There's been very few races where my only goal was to finish, but I found myself on the starting line with that objective last Thanksgiving morning. I'd like to say I was about to start a marathon, ultra-marathon, or run some obscenely difficult course, but in fact, it was a simple five mile cross-country race in Golden Gate Park. I was pretty sick the day before and while I'm striving to be more descriptive in my writing, you'd probably don't want to read a detailed description of what emerged from my throat and nose over two previous two days. While I had recovered somewhat, certainly not enough to feel optimistic take on the race, even if these holiday races tend to be pretty good natured events.
Why was I even running in the first place rather than stay home? I have this certain ethic, perhaps better described as a stubbornness, to finish something I've started, no matter what. So if I've entered a race and not at death's door, I'm obligated show up on the starting line and give it my best, no excuses. I don't recommend this attitude for everyone but like to think it has served me pretty well. As long as we ignore all those times I've turned a little sickness into a raging fever because I didn't want to take a rest day, or a ended up limping around for a week thinking I could just push through some "little, nagging injury". So flying in the face of most conventional reason, there I was, after a few tepid and lethargic brief warm-up jogs and sucking nonstop on a water bottle all morning to battle a still slightly sore throat, about to give the race a go.
Surprisingly at the start, the slow "just finish the damn race" pace was surprisingly effortless, and I was a bit bewildered at where the sudden energy had come from. I have to say that whenever there's a starting line, a finishing line, and a clock timing how long it takes to run between the two, it just turns on some sort of high energy switch inside of me. But maybe drinking five or six glasses of water, each with a packet of Emergen-Cee dissolved into them the day before, giving me a daily dose of vitamin C good for over 50 people is what gave me the necessary recuperative powers. Or perhaps I was energized by the postcard-picturesque course that twisted and turned through the green rolling hills and coastal forest Golden Gate Park landscape, with the ground perfectly soft from four days of light rain, meticulously marked by tiny bright yellow flags and burnt orange traffic cones so no one would miss every zig and zag only the course.
Whatever the source of unexpected strength, I slowly picked up the pace, and methodically reeled in runner after runner over the first couple miles. And while the urban forest location provided a pleasing background to the race, it also provided some handy underbrush cover required for a little pit stop at about 1 1/2 miles, that was quite necessary from all the extra pre-race hydration. That business taken care of, I just concentrated on keeping good form, maintaining pace, and looking at the back of the runner in front of me, gradually pulling up to them, before concentrating on passing the next person. After five miles of this, I finished with a time and place much higher than I thought I could have realistically hoped for.

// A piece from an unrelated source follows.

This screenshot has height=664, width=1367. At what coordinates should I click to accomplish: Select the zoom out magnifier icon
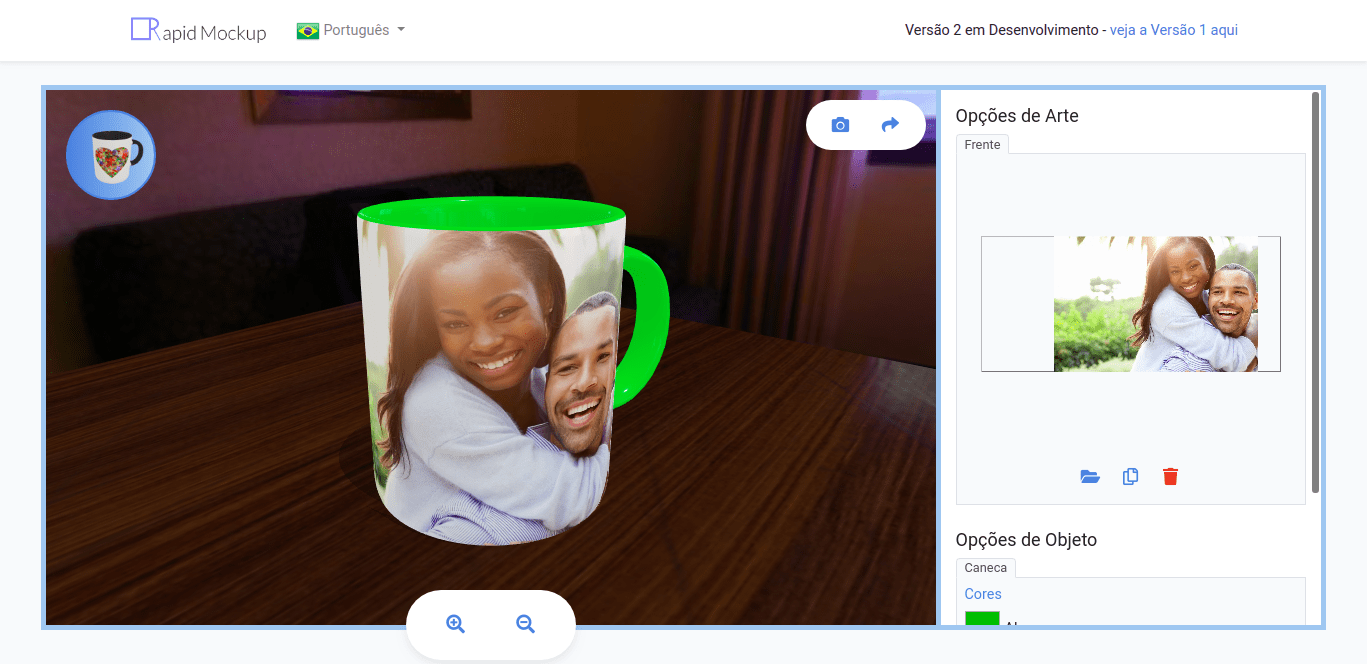pyautogui.click(x=525, y=623)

One thing running has taught me is there that are no guarantees for success. You can have several excellent weeks or months of training, with a good focused attitude and strong game plan, and things can still blow up in your face on race day for reasons either completely unknown or outside your controll. Thankfully the opposite is also true. Everything can be off or sub-par going into race day, and you can still end up hanging up a performance you think you had no business reaching. Enjoy those days when you can. I know I will.
PS - Considering all the "opps" and "oh shit" moments while home brewing the day after this race, I can only hope to have the same kind of luck with that endeavor once the yeast finishes its thing.